» **WHAT THIS TASK INVOLVES**
Format the lines from the one containing "Screen dimensions: 1232x974" through the end of the records, inclusive, as a JSON list of strings, one string per line and blank lines omitted. Exclude the pictures from the output.

» **RECORD EXCERPTS**
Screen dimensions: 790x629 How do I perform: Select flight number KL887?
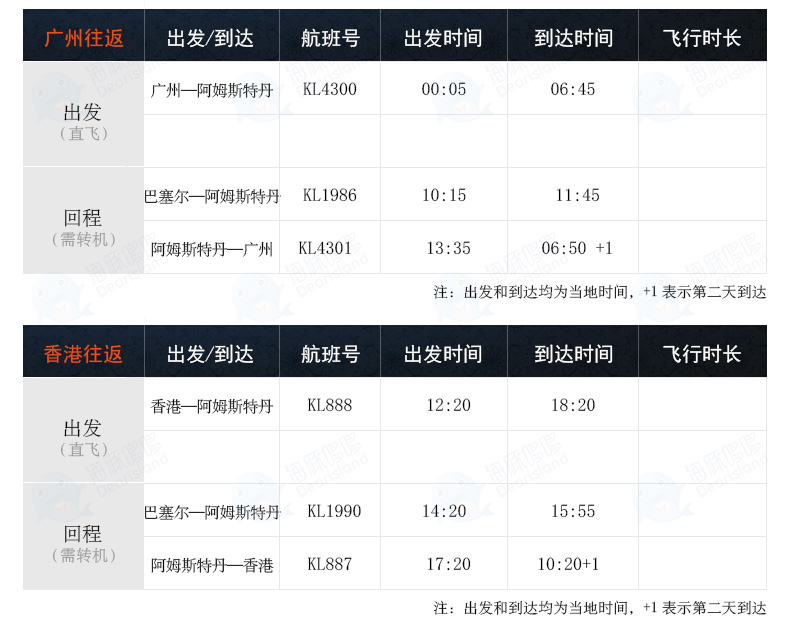(x=330, y=564)
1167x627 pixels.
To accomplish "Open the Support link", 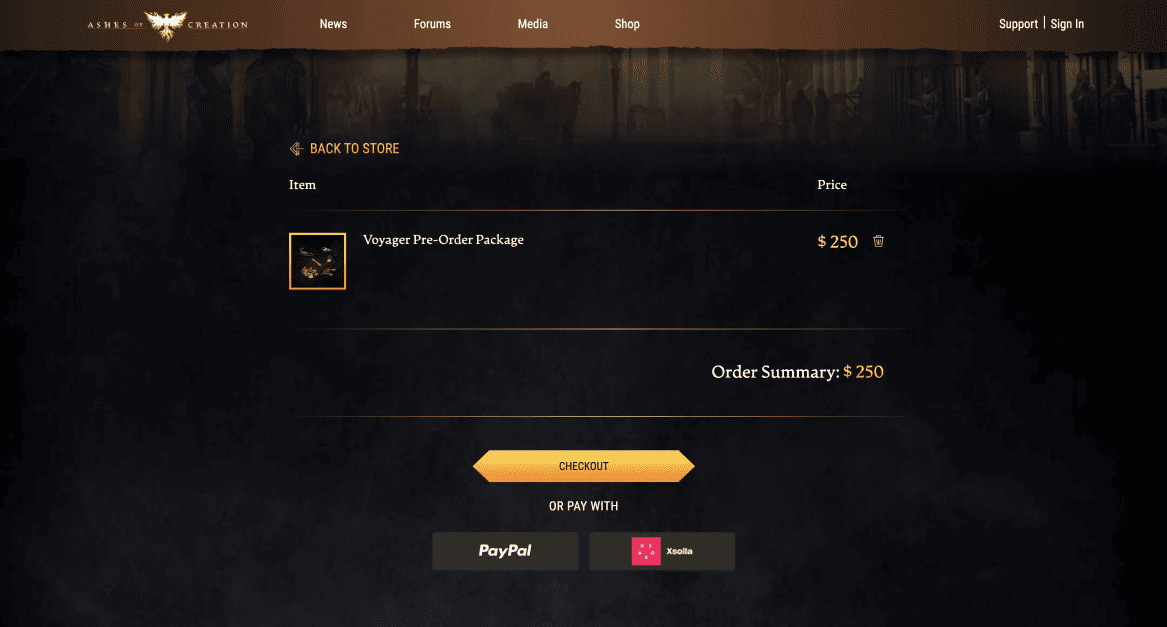I will point(1018,24).
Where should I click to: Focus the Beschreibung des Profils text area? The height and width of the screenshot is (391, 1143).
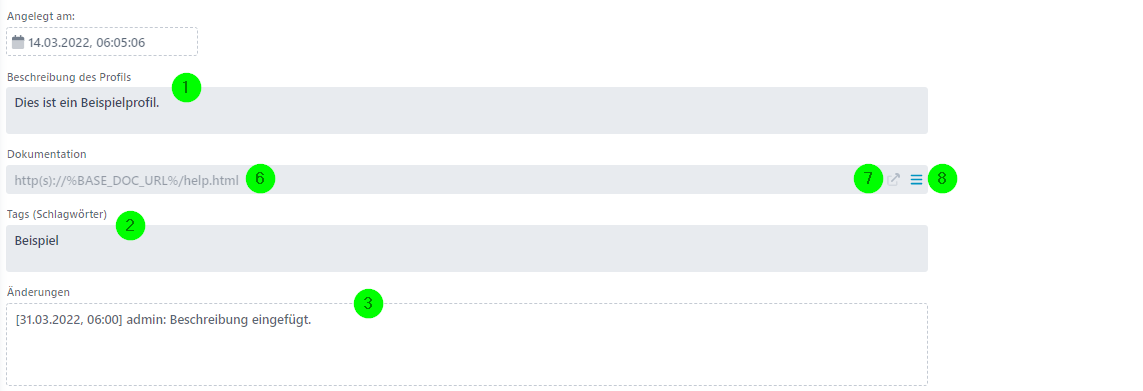(x=467, y=110)
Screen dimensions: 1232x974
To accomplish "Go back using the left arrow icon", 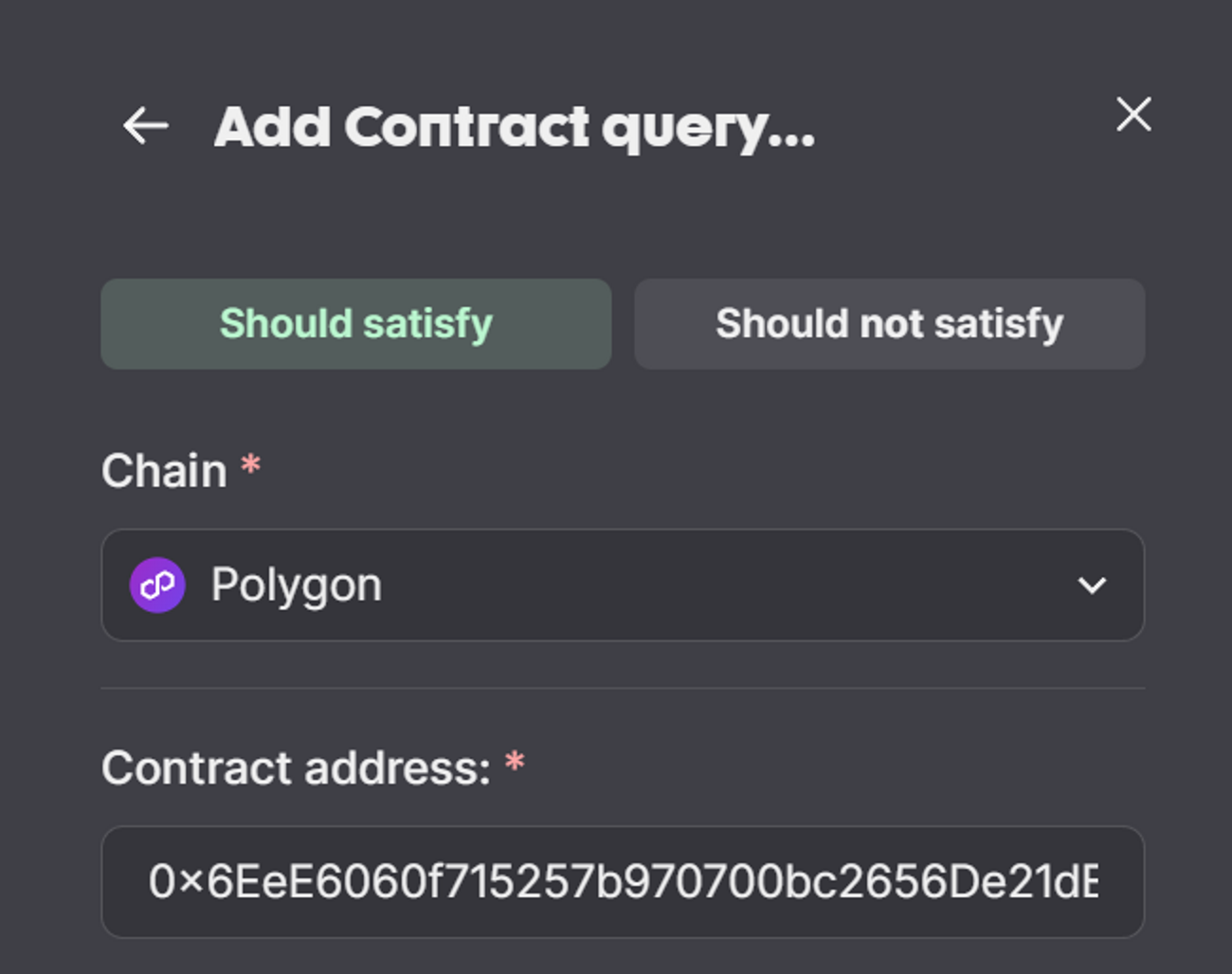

» **THE SOLUTION**
[
  "Screen dimensions: 1232x974",
  "To accomplish \"Go back using the left arrow icon\", "
]